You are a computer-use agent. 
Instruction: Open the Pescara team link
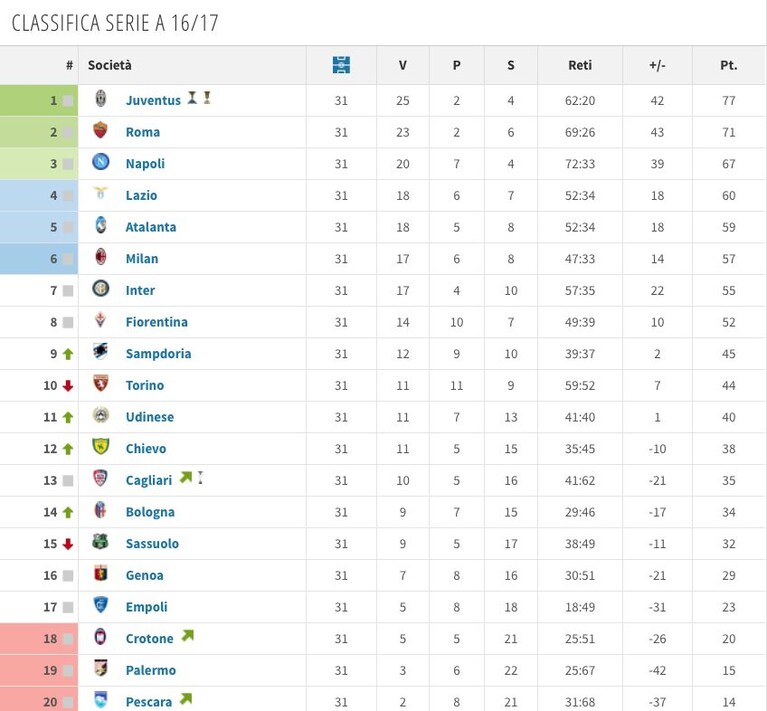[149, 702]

==

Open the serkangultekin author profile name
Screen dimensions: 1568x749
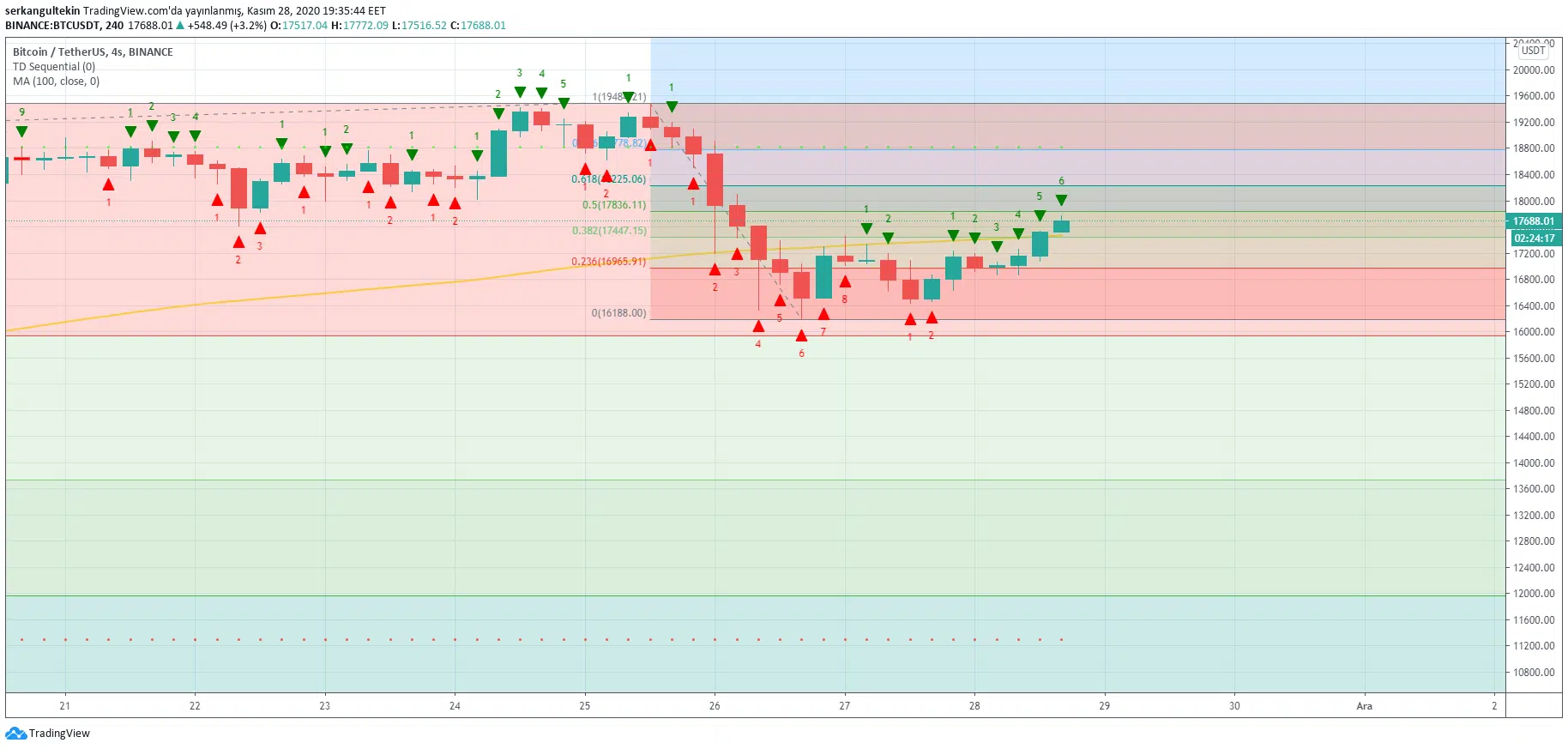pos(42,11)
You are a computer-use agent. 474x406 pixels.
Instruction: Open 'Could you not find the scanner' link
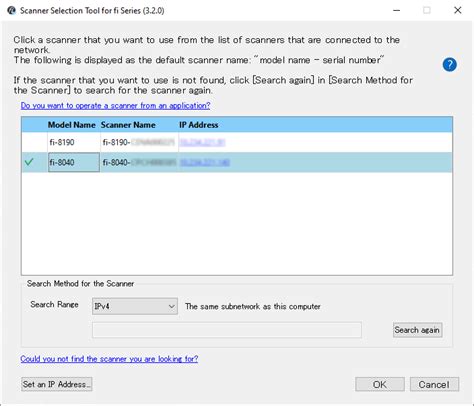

**What is needed**
In the records above, everything from the line with "Screen dimensions: 1568x749" down to the line with "Instruction: Open 'Could" is to be set down exactly, both ends included, with no pictures and no other lines.

**Task response**
Screen dimensions: 1568x749
pos(42,11)
You are a computer-use agent. 474x406 pixels.
Instruction: Open 'Could you not find the scanner' link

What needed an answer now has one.